CalPERS’ funded status

All this matters to taxpayers because they’re ultimately responsible for filling any shortfall between what pension systems actually owe workers and what they actually have. Right now, the biggest pension systems only have about 75% of what they currently owe workers.

“AB 569 would provide local governments with more options to improve retirement benefits, increase retirement security, and recruit and retain a quality workforce, by allowing employees to participate in a supplemental pension plan,” Stefani’s office said.

To some, that seems tone-deaf.

“Pension costs are sinking (government) budgets,” said pension reform advocate Marcia Fritz. “Offering supplemental benefits on top of existing, rich, defined benefits does nothing to enhance services and, in fact, encourages early retirements when our focus should be on retention.”

David Crane, a lecturer in public policy at Stanford University and president of Govern For California, said by email that “(i) unless the obligations are required to be discounted and funded at a treasury rate, they are an issuance of debt that should be approved by voters and (ii) someone should ask her whose water she’s carrying so we can look at campaign contributions and other political support for her.”

Of the $1.6 million raised for Stefani’s race for the Assembly seat last year, hundreds of thousands came from labor unions and associated political action committees, according to data from the Secretary of State.

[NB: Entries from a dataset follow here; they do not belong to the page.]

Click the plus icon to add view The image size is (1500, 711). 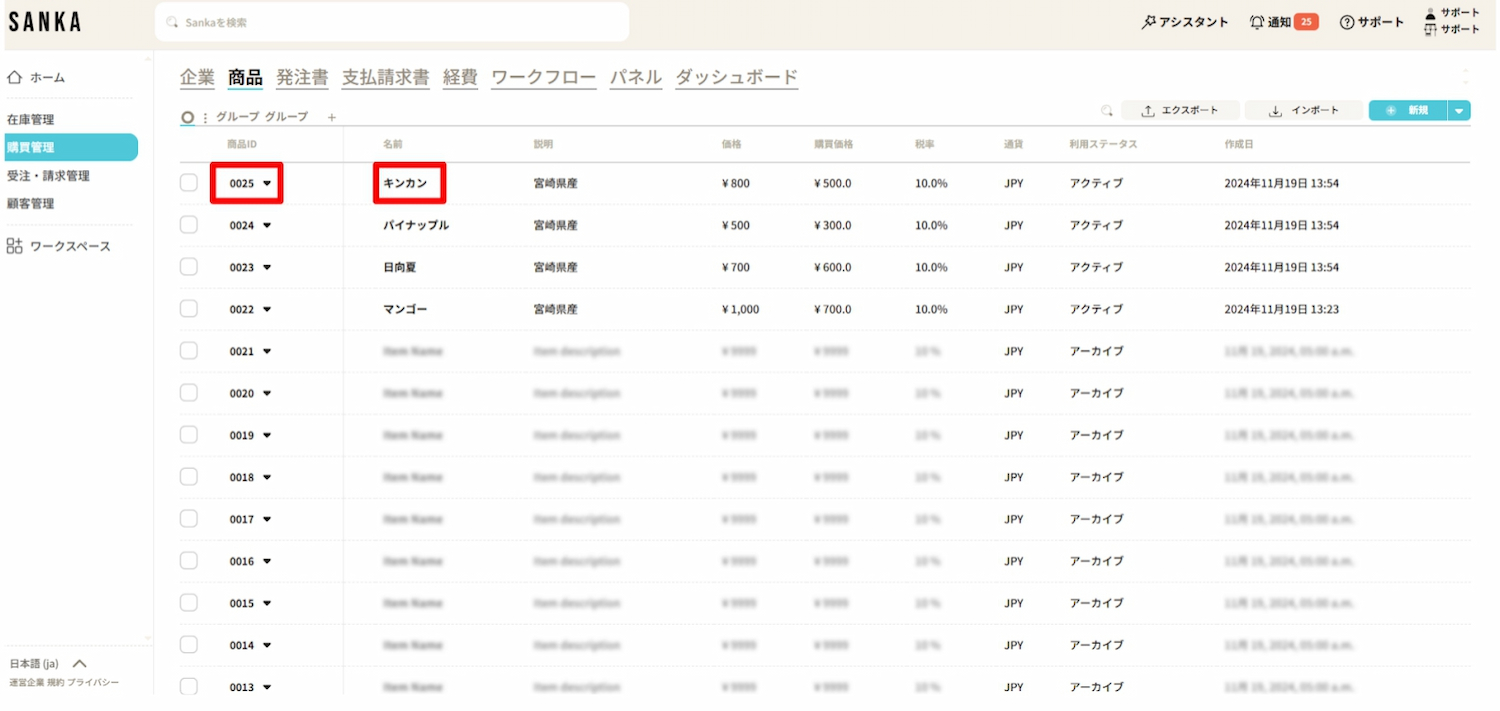click(x=332, y=117)
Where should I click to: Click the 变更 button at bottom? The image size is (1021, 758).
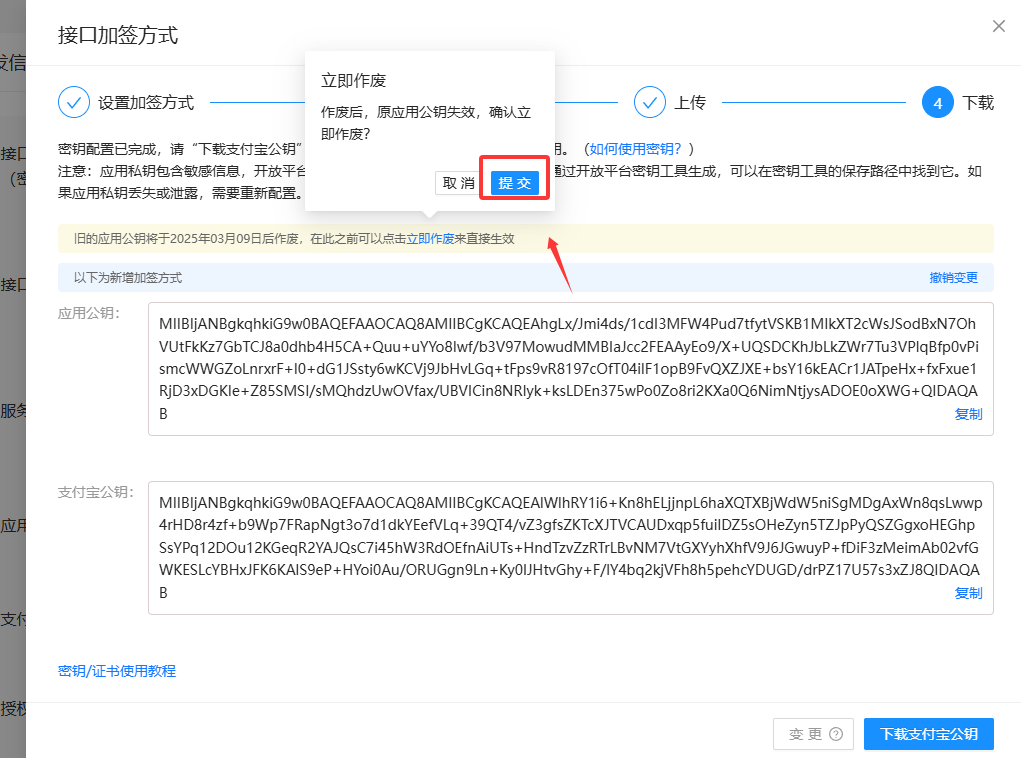click(813, 733)
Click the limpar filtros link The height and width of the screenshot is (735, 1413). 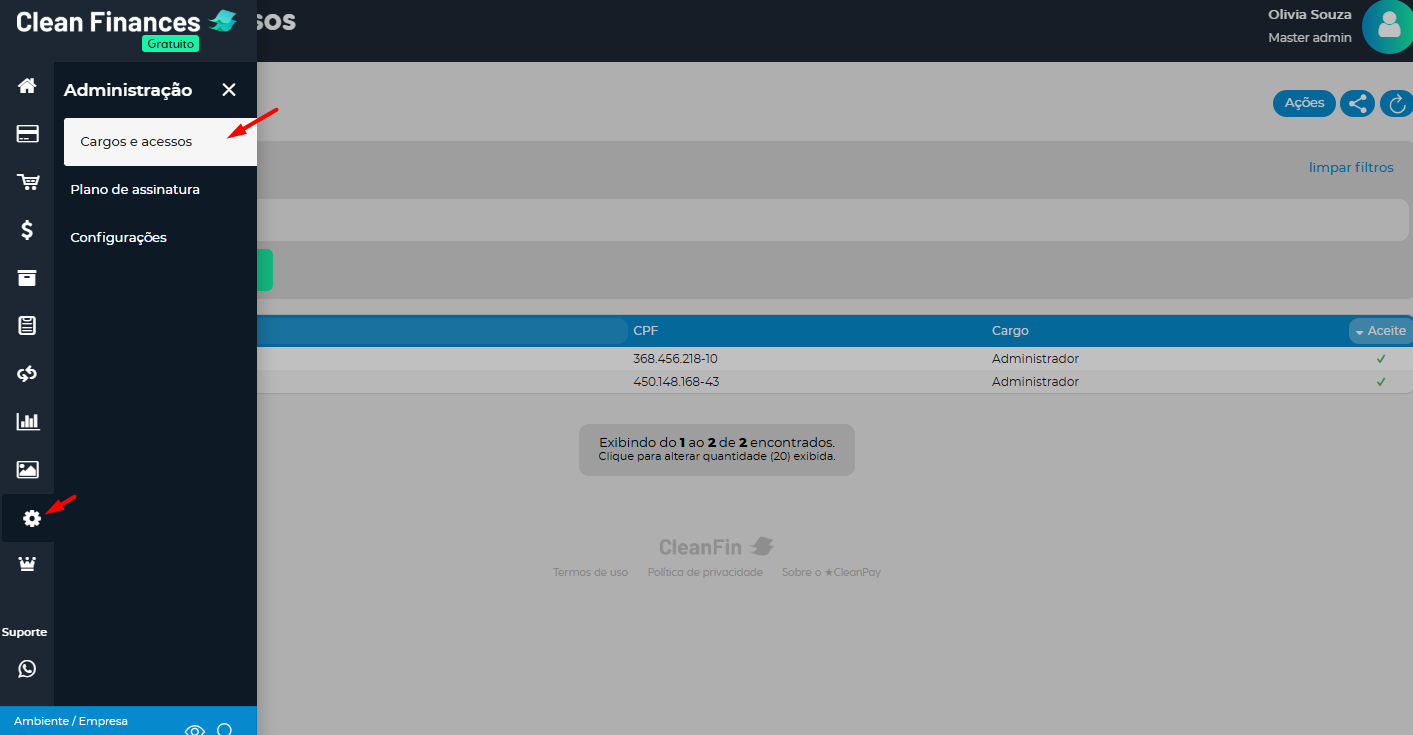(x=1350, y=168)
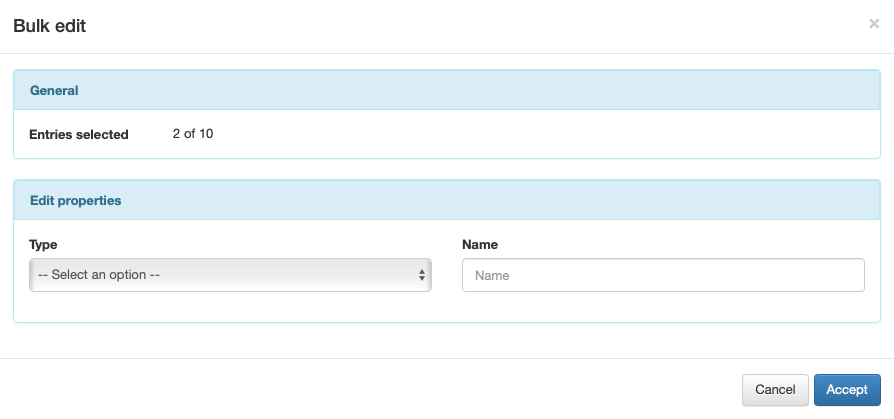
Task: Click the Name field label
Action: tap(480, 244)
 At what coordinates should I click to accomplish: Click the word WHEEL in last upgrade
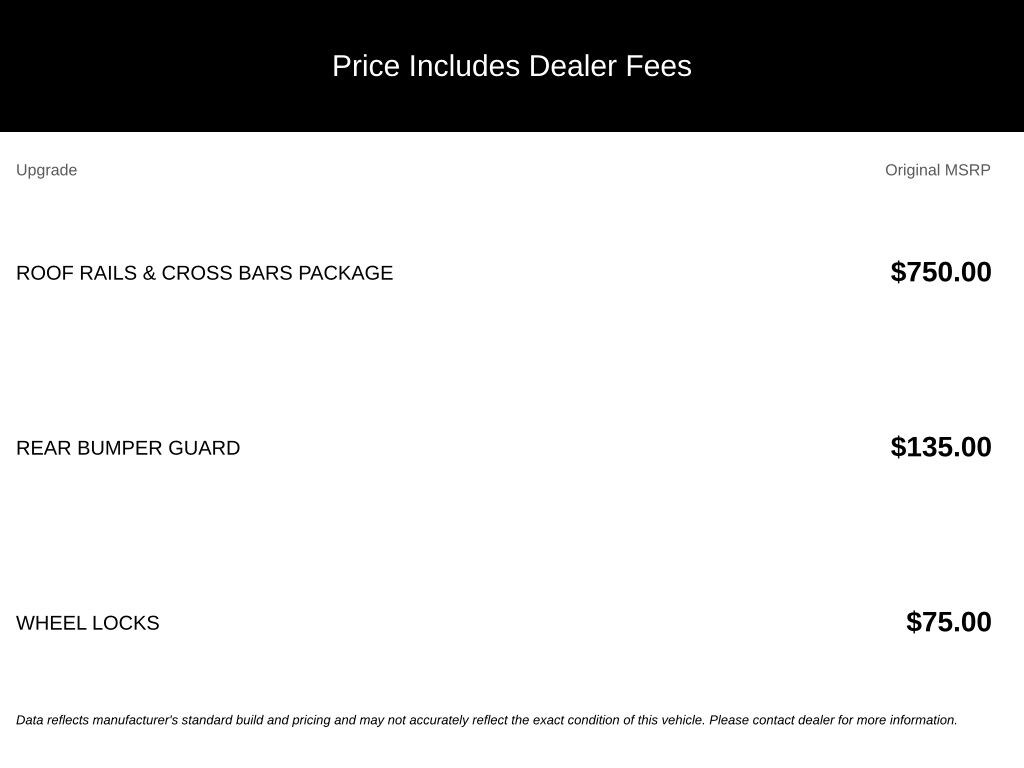[51, 623]
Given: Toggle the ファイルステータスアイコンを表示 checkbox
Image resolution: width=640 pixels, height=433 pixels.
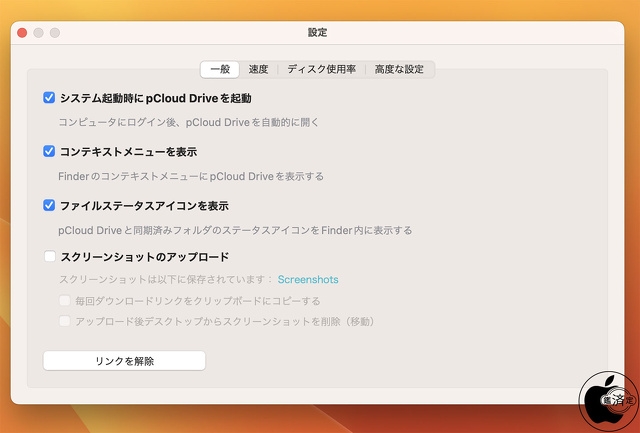Looking at the screenshot, I should pos(49,205).
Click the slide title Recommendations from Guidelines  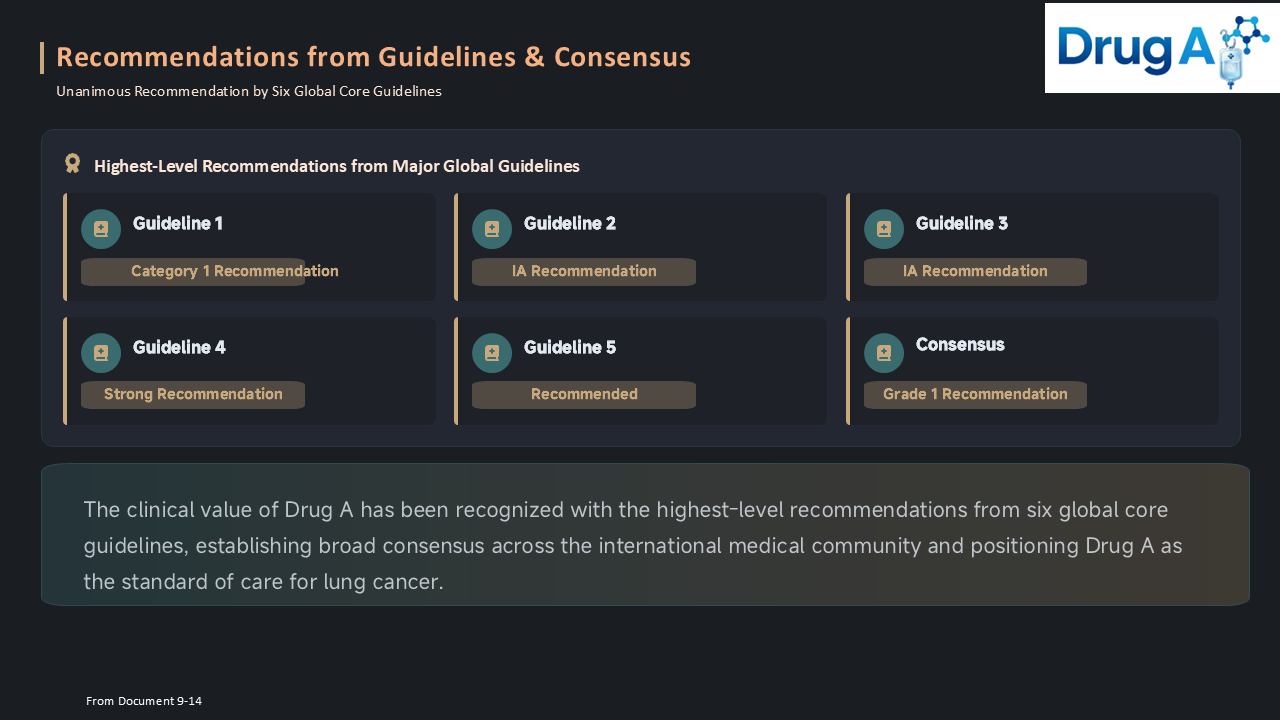373,57
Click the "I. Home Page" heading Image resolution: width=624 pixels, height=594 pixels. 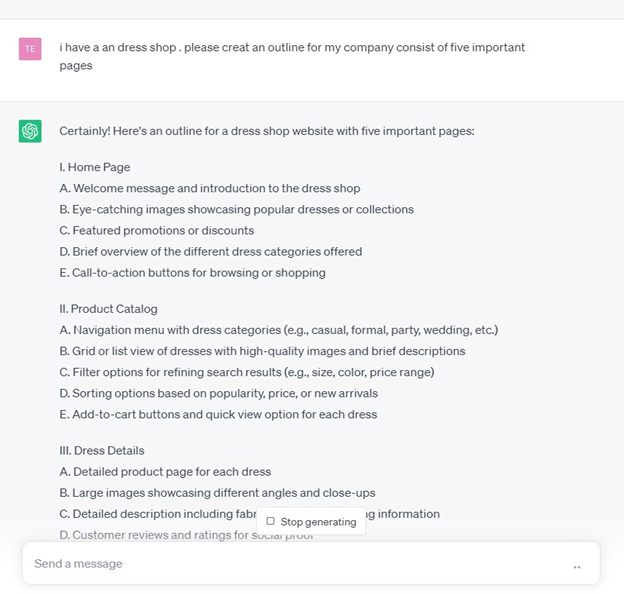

The bill is sponsored by the California Teamsters Public Affairs Council, which did not return multiple requests for comment. It’s slated for a hearing in the Assembly Committee on Public Employment and Retirement on Wednesday, April 23.

Another tool

Gov. Jerry Brown in 2014 (AP Photo/File)

Stefani’s bill springs from Brown’s PEPRA, which met stiff resistance from labor unions even as critics complained it did little to nothing to curb crushing current costs (because many of its provisions applied to new hires only).

PEPRA reduced benefits for new hires (lower pension formulas and higher minimum retirement ages); tackled spiking (based pensions on the highest average salary over 36 months, rather than the highest single year, and excluded overtime and leave from the calculations); eliminated “airtime” (workers could once buy additional years of service to boost retirement checks); and required workers to kick in more of their own money to retirement funds.

It also, Stefani’s bill says, prohibited public employers from offering “supplemental defined benefit plans” to workers. While not going into great detail, her bill would authorize public employers “to bargain over contributions for supplemental retirement benefits administered by, or on behalf of …one or more of the public employer’s bargaining units.”

The bill would apply to local agencies like cities, but not to state agencies.

In a background memo explaining the need for the bill, Stefani’s office cited a report by the UC Berkeley Labor Center that noted government retirement and health benefits are generally more generous than those in the public sector.

UC Berkeley

“Pensions, in particular, are important for recruitment and retention, allowing workers to retire with dignity and reducing wealth inequality,” said the report. “Despite these higher benefits, public sector workers may be losing ground in wage and salary compensation.”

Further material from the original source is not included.